▸ TEXTO:
"""
A Realidade da Vida Celeste

Submitted by Estante Virtual on Wed, 12/14/2011 - 20:41

Os críticos que só conhecem pela metade os ensinos teosóficos sobre o homem argúem dizendo que a vida do indivíduo vulgar nos subplanos inferiores do mental é um sono ou uma ilusão, pois quando se imagina ditoso em meio a seus parentes e amigos, ou leva a cabo seus planos, tal plenitude de feliz êxito, é vítima de uma cruel alucinação, ao contrário da positiva objetividade do céu prometido pelas religiões confessionais.

Duplamente se pode redargüir a semelhante objeção. Em primeiro lugar, quando estudamos os problemas escatológicos, não nos concerne qual das hipóteses estabelecidas seria a mais deleitosa, porque isto, afinal de contas, é matéria opinável, senão que mais nos interessa qual das duas hipóteses é a verdadeira. Em segundo lugar, quanto mais investigamos os fatos referentes a este particular, vemos que os sustentadores da teoria ilusória consideram o assunto sob um mau ponto de vista e não compreendem bem os fatos.
"""
▸ EXTRATO DOS DADOS:
"""
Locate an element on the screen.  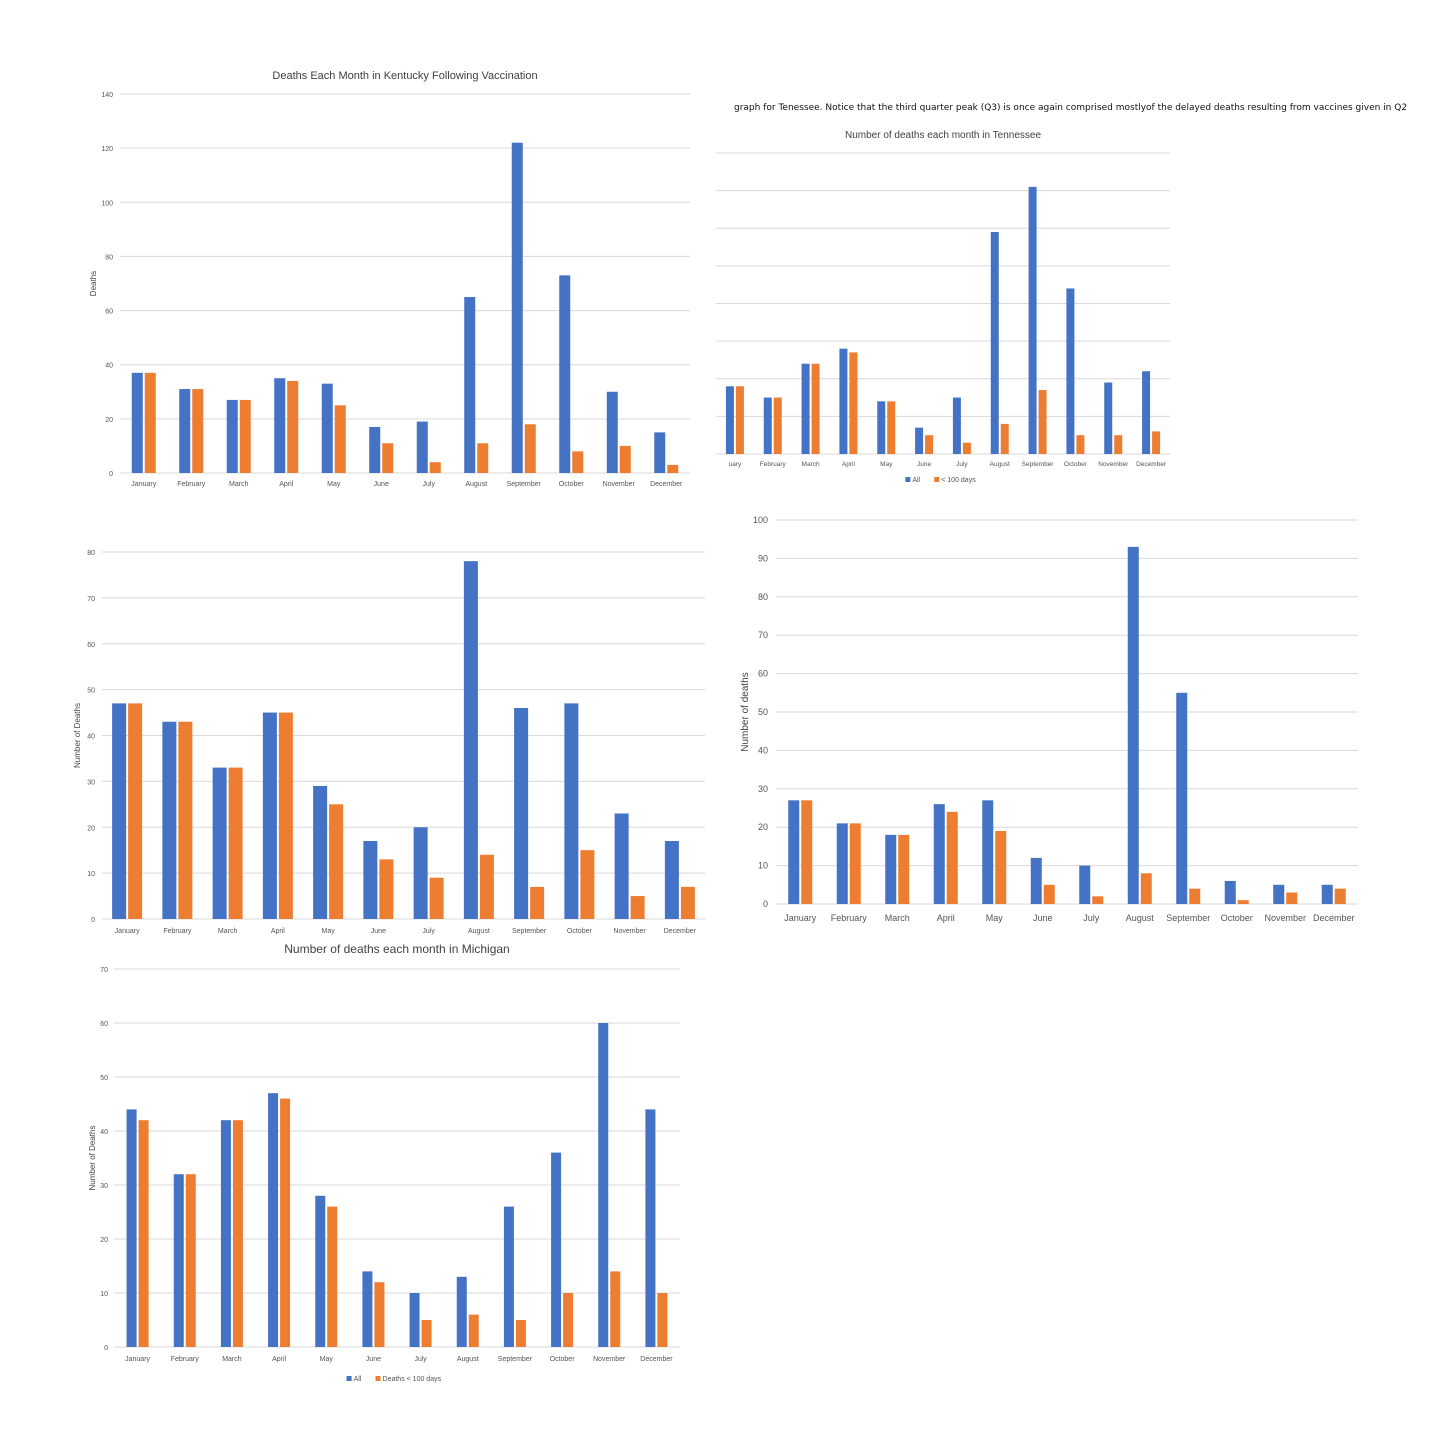
y-tick-label: 10 is located at coordinates (104, 1294).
"""
▸ ENUNCIADO: Prossiga com o texto sobre a realidade da vida celeste a partir da última frase dele.

▸ SUA RESPOSTA:
Quanto ao primeiro ponto, a verdade do caso é de fácil percepção pelos que já atualizaram a faculdade de transportar-se conscientemente ao mundo mental durante a vida terrena (1), e quando investigamos assim, nossas investigações concordam perfeitamente com os informes que os Mestres da Sabedoria nos deram por meio de nossa instrutora a Senhora Blavatsky. Estes informes negam a hipótese da positiva negatividade e deixam a cargo dos ortodoxos a incumbência de demonstrá-la.

Quanto ao segundo ponto, afirma-se que o homem não chega a conhecer a verdade absoluta no mundo mental inferior, e portanto ainda subsiste ali o ilusório. Porém não é isto o que motiva os objetantes, mas, sim, que ao seu parecer a vida celeste tal como é e nós entendemos, resultaria ainda mais ilusória e estéril do que a física, a qual se opõe por completo à realidade dos fatos.

Diz-se que no mundo mental inferior o indivíduo forja o seu próprio ambiente e que por esta razão ele só percebe uma pequena parte do subplano onde se encontra. Pois também sucede o mesmo no mundo físico, no qual o indivíduo não o percebe em todo o seu conjunto, mas tão-só aquela parte que sua situação, cultura e faculdades lhe permitem perceber.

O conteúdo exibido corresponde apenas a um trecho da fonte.